Harrell attributes much of the system's success to its quality-improvement program, which he helped start in 1988. Using data from three information systems, Orlando Regional cut $22 million in
administrative and clinical expenses, or about 1.6% of total costs, in four years, Harrell said.
Together, managers and physicians review utilization data of individual doctors and advise them on how to reduce costs.
Physicians were wary of being told how to practice medicine, but Harrell convinced them that a team approach was needed, said Leroy Oetjen, M.D., Orlando Regional's chief of staff and a board member.
"He is a tremendous supporter of physicians," Oetjen said of Harrell. "A lot of what we have accomplished as a system is because of his leadership and support."
Quality improvement allows Orlando Regional to profit on Medicare-an area where it took an annual loss of $12 million just three years ago.
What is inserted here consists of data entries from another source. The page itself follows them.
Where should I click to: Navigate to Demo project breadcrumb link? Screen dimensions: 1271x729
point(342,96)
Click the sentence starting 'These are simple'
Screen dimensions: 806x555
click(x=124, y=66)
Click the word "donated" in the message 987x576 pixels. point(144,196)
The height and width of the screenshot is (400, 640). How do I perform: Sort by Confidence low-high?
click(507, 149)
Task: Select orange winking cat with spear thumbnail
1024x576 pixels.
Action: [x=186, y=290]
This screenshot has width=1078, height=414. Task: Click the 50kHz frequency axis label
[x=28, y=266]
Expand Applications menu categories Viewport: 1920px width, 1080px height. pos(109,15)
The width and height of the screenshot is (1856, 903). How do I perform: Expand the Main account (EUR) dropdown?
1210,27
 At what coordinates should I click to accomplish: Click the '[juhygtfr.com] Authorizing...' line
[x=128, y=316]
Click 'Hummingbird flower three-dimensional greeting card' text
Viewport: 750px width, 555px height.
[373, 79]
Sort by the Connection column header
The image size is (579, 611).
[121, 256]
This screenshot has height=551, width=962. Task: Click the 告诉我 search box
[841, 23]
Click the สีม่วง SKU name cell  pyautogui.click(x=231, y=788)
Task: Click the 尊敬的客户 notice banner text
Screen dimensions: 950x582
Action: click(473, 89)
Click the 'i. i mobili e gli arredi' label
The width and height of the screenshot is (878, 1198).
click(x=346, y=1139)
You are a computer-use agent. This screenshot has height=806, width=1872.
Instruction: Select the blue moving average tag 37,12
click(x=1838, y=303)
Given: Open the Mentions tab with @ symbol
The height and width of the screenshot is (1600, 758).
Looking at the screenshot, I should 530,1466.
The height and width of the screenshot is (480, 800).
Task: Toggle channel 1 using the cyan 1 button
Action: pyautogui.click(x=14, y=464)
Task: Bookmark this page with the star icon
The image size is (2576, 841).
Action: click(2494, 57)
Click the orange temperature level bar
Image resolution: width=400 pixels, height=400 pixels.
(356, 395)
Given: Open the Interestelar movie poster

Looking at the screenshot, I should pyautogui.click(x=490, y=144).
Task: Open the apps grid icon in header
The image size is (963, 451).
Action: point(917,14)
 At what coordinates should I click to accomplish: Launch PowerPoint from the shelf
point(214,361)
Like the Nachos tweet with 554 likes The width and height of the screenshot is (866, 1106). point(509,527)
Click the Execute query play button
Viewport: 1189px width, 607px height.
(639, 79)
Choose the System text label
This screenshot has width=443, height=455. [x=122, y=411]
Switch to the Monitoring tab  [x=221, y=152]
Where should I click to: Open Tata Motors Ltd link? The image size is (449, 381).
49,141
In 1994, the system reported earning $11 million treating 8,649 Medicare patients.
"If other hospitals took our approach they could at least break even with Medicare patients," Harrell said.
With its finances in order, Harrell said the system now needs to "zero in on the needs of the community."
In 1993, following a comprehensive community assessment report, Orlando Regional formed the Community Health Improvement Team to coordinate prevention services. Its 100 members include the Orlando Police Department, the city of Orlando, Orange County, the United Network of Indian Tribes and the Central Florida YMCA.
Through Orlando Regional's Community Benefits Committee, physicians, trustees and management work to develop programs to serve the county's poorest citizens.
Orlando Regional also is working with longtime competitor Florida Hospital Medical Center to develop community healthcare programs, Harrell said.
"We feel real good about the work we are doing," Harrell said.